### [Task]
Extract the lines up to and including the one that contains "You are a GUI", starting with the first line of the entries below, and omit the pictures.

### [Stored dataset items]
- Opening Delimiter -
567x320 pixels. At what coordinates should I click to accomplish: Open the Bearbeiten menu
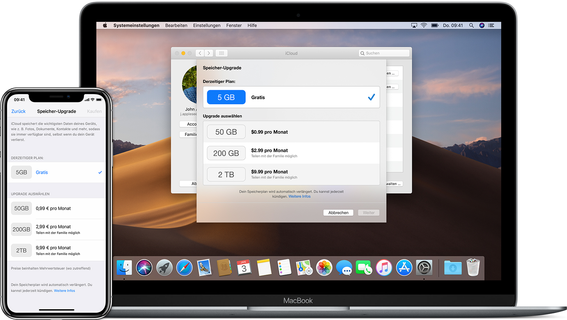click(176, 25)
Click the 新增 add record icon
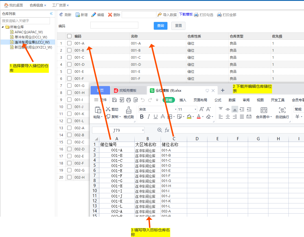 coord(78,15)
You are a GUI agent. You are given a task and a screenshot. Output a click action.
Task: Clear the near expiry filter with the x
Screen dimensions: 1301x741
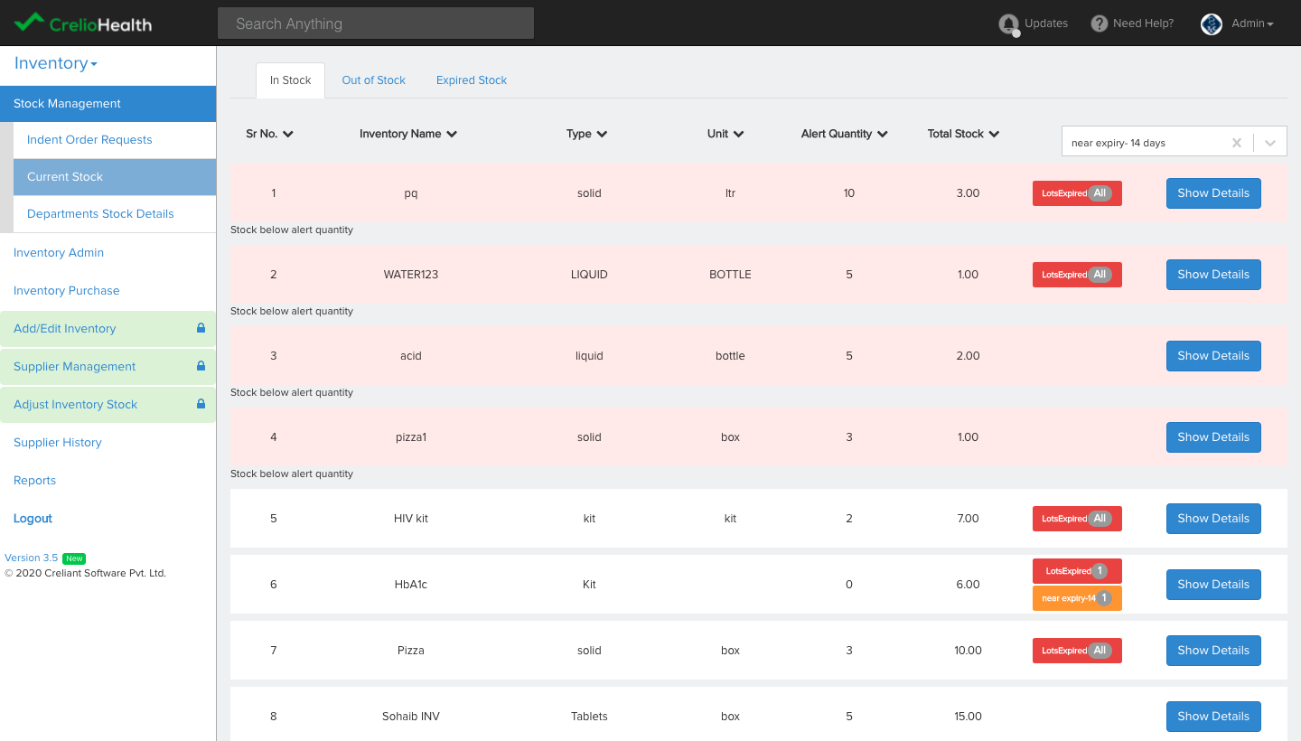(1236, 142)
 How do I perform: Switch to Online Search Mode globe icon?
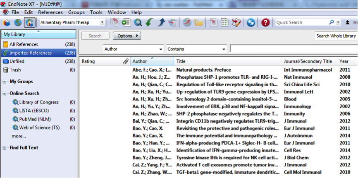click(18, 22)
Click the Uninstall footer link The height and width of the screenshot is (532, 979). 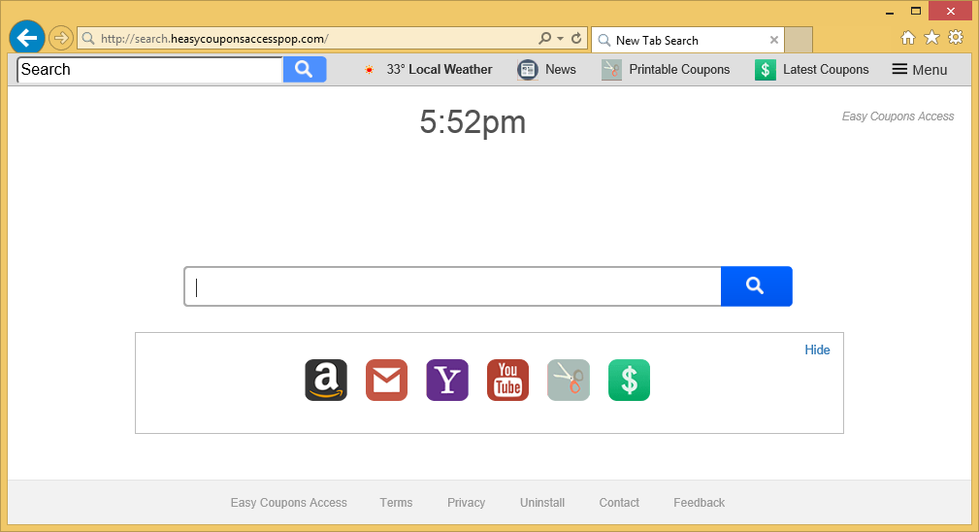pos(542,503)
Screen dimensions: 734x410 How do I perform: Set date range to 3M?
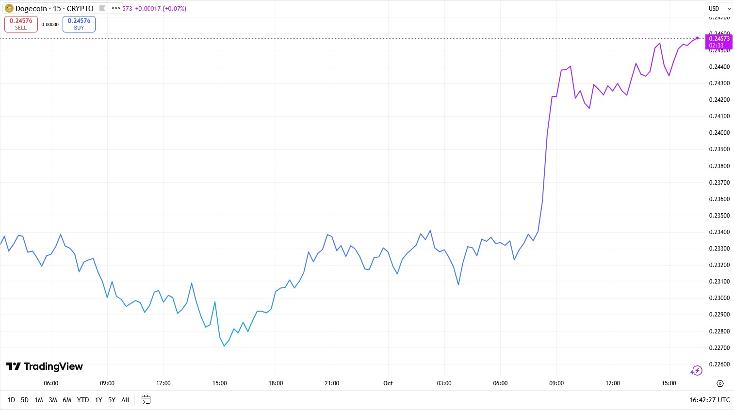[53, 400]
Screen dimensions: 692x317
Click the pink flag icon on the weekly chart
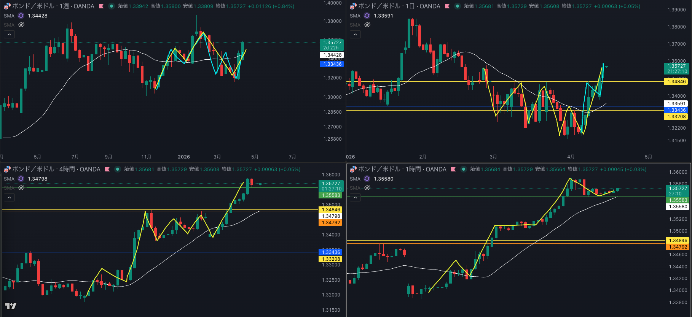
- Closing Delimiter -
### [Result of this task]
567x320 pixels. At what coordinates should I click to accomplish: Open the Bearbeiten menu
click(176, 25)
Click the 新增 add record icon
 coord(78,15)
You are a GUI agent. You are given a task and a screenshot. Output a click action.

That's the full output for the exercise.